§ Work to complete
a. Rewrite the paragraph of the interface adaptor text that begins "If optical fibres are to be joined together permanently" as a short list. Keep its main facts.
b. From the interface adaptor text, list each portion that the first aspect of the invention says the adaptor comprises, along with that portion's stated role.

-- Begin Text extract --

Optical communications systems are conventionally used to provide data and telecommunications at high data rates and over long distances. Optical fibre has many advantages over other communication bearers, for example the huge bandwidth, low attenuation, RFI immunity, etc. One of the disadvantages of certain types of optical fibre is that the light that carries the transmitted data is confined within a very small area, as the typical diameter of the core of an optical fibre is less than 10 μm. Clearly, it is important that great precision is used when connecting two optical fibres together to form a communications link in order to reduce any losses associated with the connection.
If optical fibres are to be joined together permanently then conventionally a splicing machine will be used and typically such machines are able to join single mode fibres such that the loss caused by the connection is around 0.05 dB. When it is desired to connect two fibres together such that the connection can be broken and then re-made it is conventional to use a mechanical connector. The optical loss of one of these connectors is much greater than that of an optical splice, and the loss may also be quite variable.
According to a first aspect of the invention there is provided an interface adaptor for an opto-electronic device, the interface adaptor comprising: a first portion for receiving an optical connector; a second portion for receiving an opto-electronic device; and a third portion for connecting said first portion to said second portion, wherein the second portion comprises (a) a first aperture to receive said opto-electronic device within said second portion of said interface adaptor; and (b) a second aperture to receive said opto-electronic device, said first and second apertures comprising one or more projections located at the periphery of said apertures.
Said second portion may further comprise one or more retaining means to resist the removal of an opto-electronic device from said interface adaptor.
Said first and second apertures of said second portion may comprise three or more projections located at the periphery of said apertures.
Said second portion may further comprise engagement means such that an opto-electronic device can be secured relative to said interface adaptor by engaging an opto-electronic device and said engagement means with a securing device. Said interface adaptor may be formed from a plastics material or a malleable metal. One or more plastic regions of said interface adaptor may be coated with a metallic material or with a film that may be electrically conductive or insulative.
FIGS. 2 to 5 show a schematic depiction of an interface adaptor according to the present invention from a first perspective view;
The following description of the preferred embodiment is not intended to limit the invention to these embodiments, but rather to enable any person skilled in the art of packaging opto-electronic components to make and use this invention.
FIGS. 2 to 6 show a schematic depiction of an interface adaptor according to the present invention, with
As can be seen from
Known techniques for providing an interface between an opto-electronic device and an optical connector are more complex than the interface adaptor of the present invention. Typically, the opto-electronic device would be actively aligned with an assembly comprising the female component of an optical connector and the assembly would be fixed to the device, typically through spot-welding. One advantage of the present invention is that the opto-electronic device may be simply pushed into the interface adaptor and the device retained through a snap-fit connection (and optionally further secured using the clip 28), with the geometry of the interface adaptor causing the connector and the device to be in optical communication. The adaptor of the present invention greatly reduces the complexity and the time taken to couple an opto-electronic device to an optical connector. It will be understood that there are a range of different optical connectors that may be used (typically a network operator will specify which design of connector is to be used) and the present invention enables the simple removal of an interface adaptor in order for it to be replaced with an interface adaptor that can be used with an optical connector of a different design. This is a significant advantage to equipment manufacturers as it will reduce manufacturing costs, inventory overhead and increase flexibility through the use of modular equipment.

-- End Text extract --
-- Begin Records --

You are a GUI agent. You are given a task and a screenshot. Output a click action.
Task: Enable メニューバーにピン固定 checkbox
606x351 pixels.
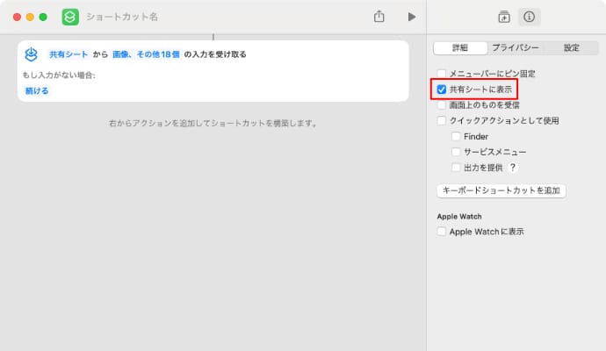click(442, 74)
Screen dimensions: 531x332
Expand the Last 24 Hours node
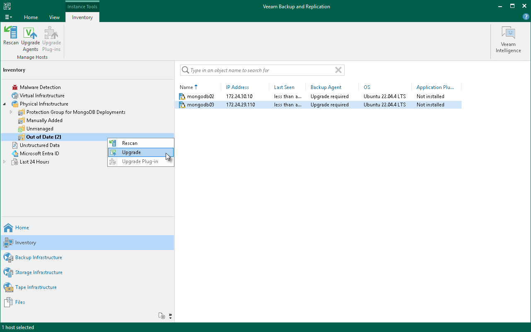5,162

-- End Records --

§ In response
a.
- Permanent joins between optical fibres are conventionally made with a splicing machine.
- Such machines typically join single mode fibres with a connection loss of around 0.05 dB.
- Connections that must be broken and re-made conventionally use a mechanical connector.
- A mechanical connector's optical loss is much greater than a splice's and may be quite variable.

b.
- A first portion, for receiving an optical connector
- A second portion, for receiving an opto-electronic device
- A third portion, for connecting the first portion to the second portion